Selected text =>
↓↓↓
Keep calm and carry on
It’s a cliché, sure, but the iconic British phrase ‘Keep Calm And Carry On’ has felt apt recently, what with terrorist attacks, political turmoil, the fire at London’s Grenfell Tower housing estate, and general global chaos.
And it would seem the hospitality industry has done just that. This month we reported that there has been next to no impact on occupancy in central London hotels, the number of inbound tourists and the amount of money they are spending are at record highs, and the hotel development pipeline shows Britain at the top of the table for the whole of Europe. What turmoil?
That said, not all is rosy. Events in recent weeks also brought to light some of the hazards in owning large properties, namely the hideous tragedy of the Grenfell Tower fire in London. The disaster has prompted a review of around 600 high rise buildings around the country by local authorities worried about the use of similar cladding systems to that which is thought to have contributed to the rapid spread of fire at Grenfell. Dozens have already filed ‘combustibility’ tests.
Naturally, the media and public spotlight is on what government can control or is already responsible for, but the private sector has some soul-searching to do, too. Premier Inn in particular has publicly expressed concern about what cladding systems may have been used on buildings in its sprawling portfolio of properties. The slings and arrows are to be expected with governments of all hues, but the PR catastrophe that a similar such fire would constitute for a chain of hotels? Well, I would wager it could sink a brand with a trace.
What’s ironic about the fire in Grenfell is that the cladding system was intended to improve the energy consumption and heat retention of the building – an exercise in improving sustainability. The whys and wherefores about regulatory requirements and whether they were met are yet to be unravelled.
This issue, we have our Sustainability Hotshots feature which is concerned with how to be a better hotelier for the environment. Perhaps ask more questions than normal though, if you’re planning new insulation.
↑↑↑
Data provided =>
↓↓↓
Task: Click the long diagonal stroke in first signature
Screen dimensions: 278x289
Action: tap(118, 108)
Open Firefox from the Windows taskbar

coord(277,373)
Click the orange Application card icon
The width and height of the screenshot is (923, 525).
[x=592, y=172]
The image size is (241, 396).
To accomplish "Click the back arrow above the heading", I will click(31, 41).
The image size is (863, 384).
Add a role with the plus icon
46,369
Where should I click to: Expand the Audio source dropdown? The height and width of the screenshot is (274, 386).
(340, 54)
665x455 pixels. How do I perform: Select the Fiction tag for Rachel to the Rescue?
↑↑↑
↓↓↓
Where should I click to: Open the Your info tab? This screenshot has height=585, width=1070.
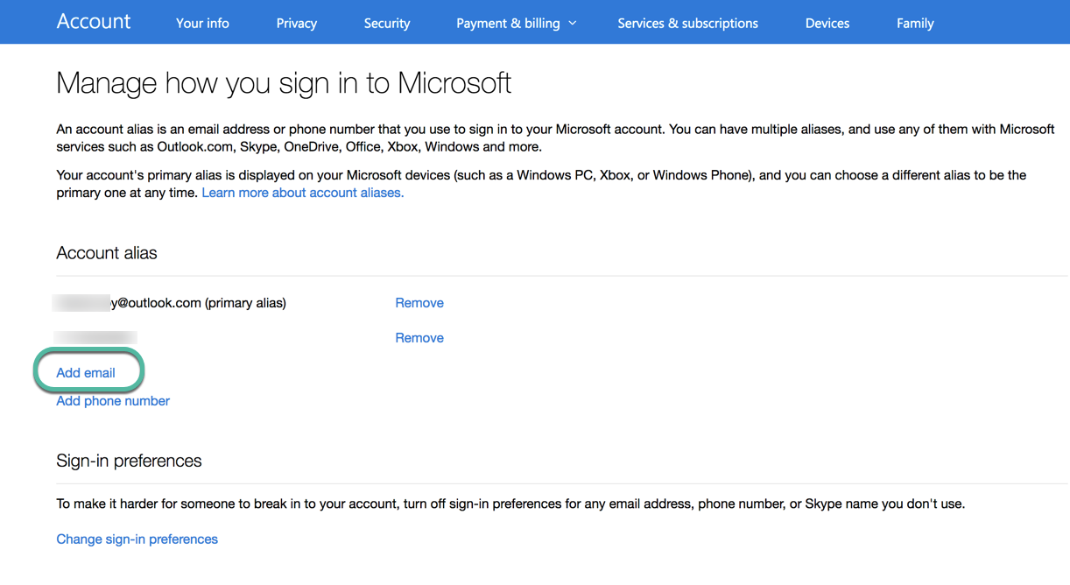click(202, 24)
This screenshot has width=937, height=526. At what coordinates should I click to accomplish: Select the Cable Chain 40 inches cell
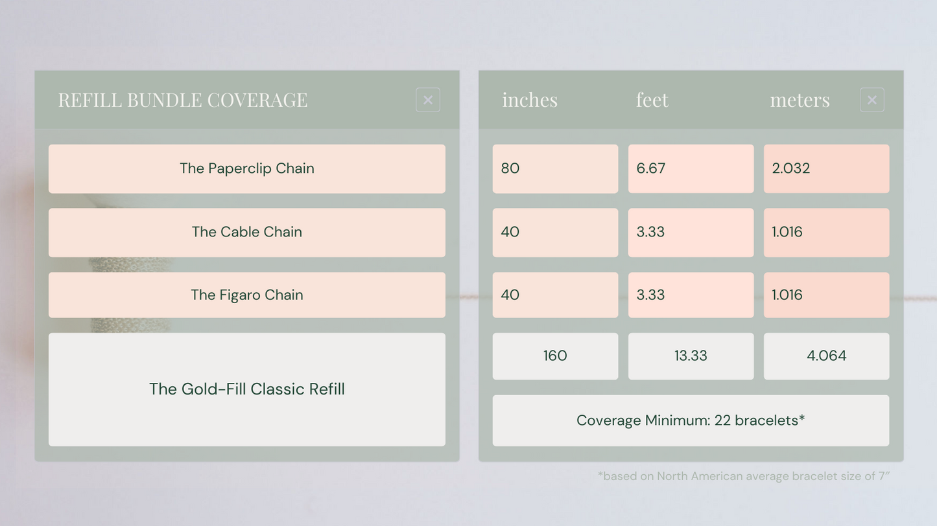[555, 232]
↑↑↑
↓↓↓
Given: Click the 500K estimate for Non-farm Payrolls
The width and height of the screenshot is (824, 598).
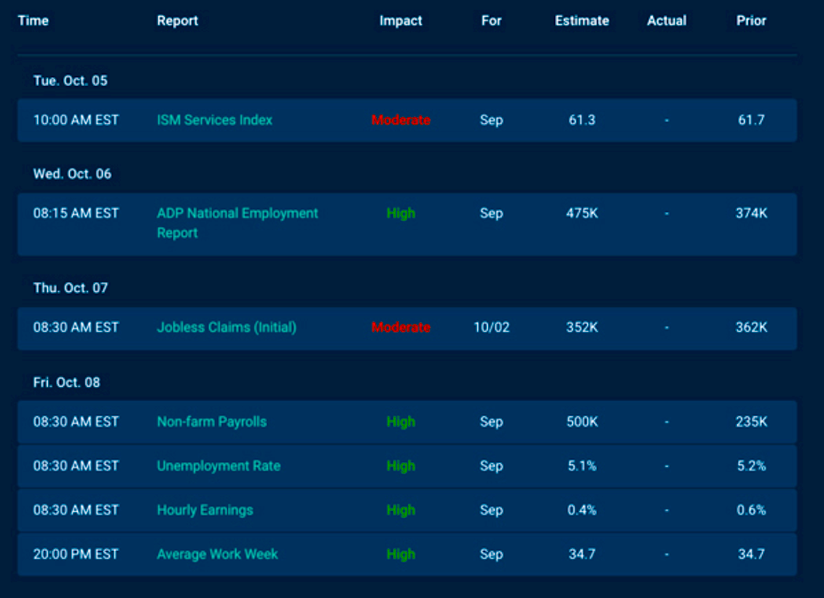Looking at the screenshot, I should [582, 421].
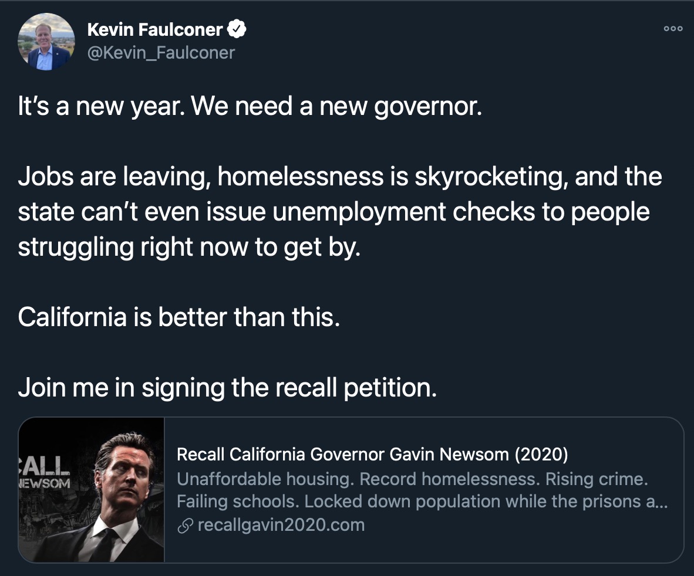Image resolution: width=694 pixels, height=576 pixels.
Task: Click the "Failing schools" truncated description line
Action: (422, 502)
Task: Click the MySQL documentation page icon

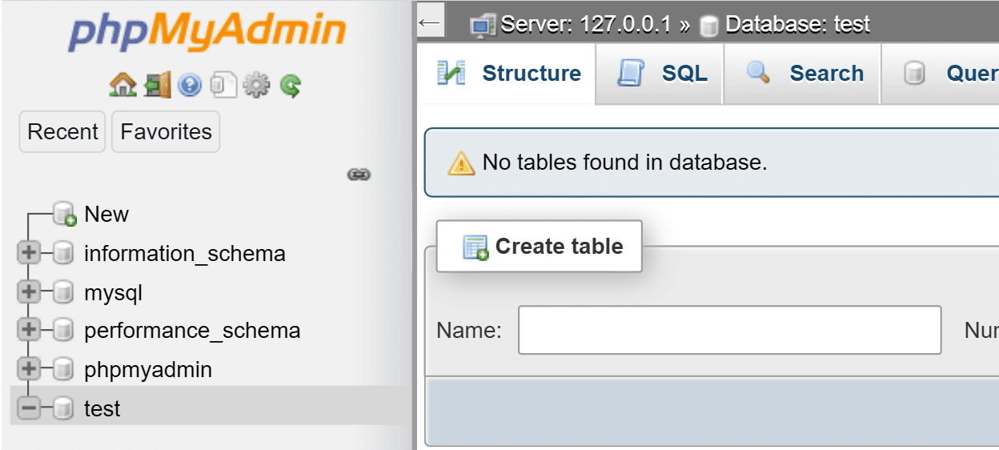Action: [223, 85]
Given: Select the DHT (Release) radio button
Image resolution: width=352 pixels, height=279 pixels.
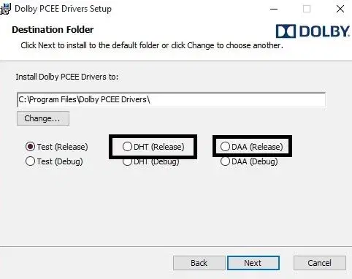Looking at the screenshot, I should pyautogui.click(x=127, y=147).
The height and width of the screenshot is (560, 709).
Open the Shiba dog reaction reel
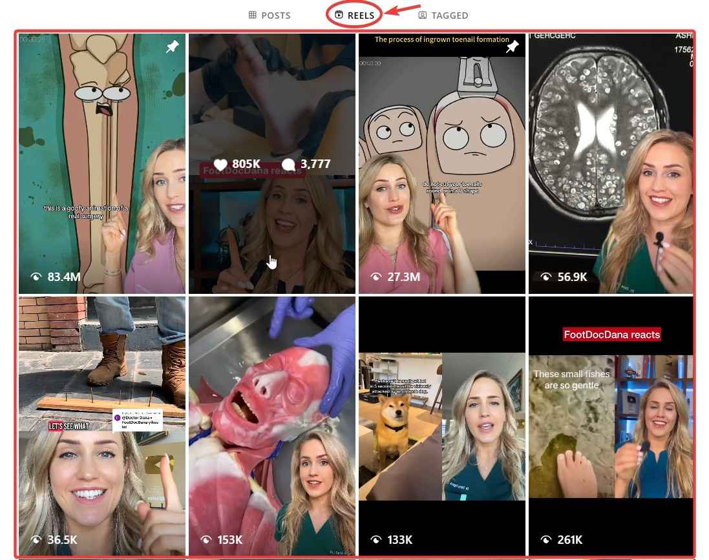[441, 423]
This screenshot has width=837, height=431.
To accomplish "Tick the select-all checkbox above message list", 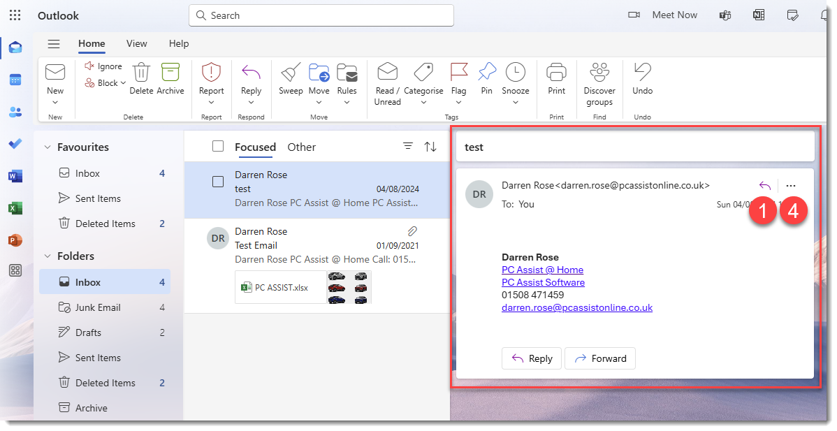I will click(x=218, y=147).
↑↑↑
Problem requirements => According to the text headed "Keep calm and carry on," about how many high rise buildings around the country are local authorities reviewing after the Grenfell Tower fire?

Answer to this problem => Around 600.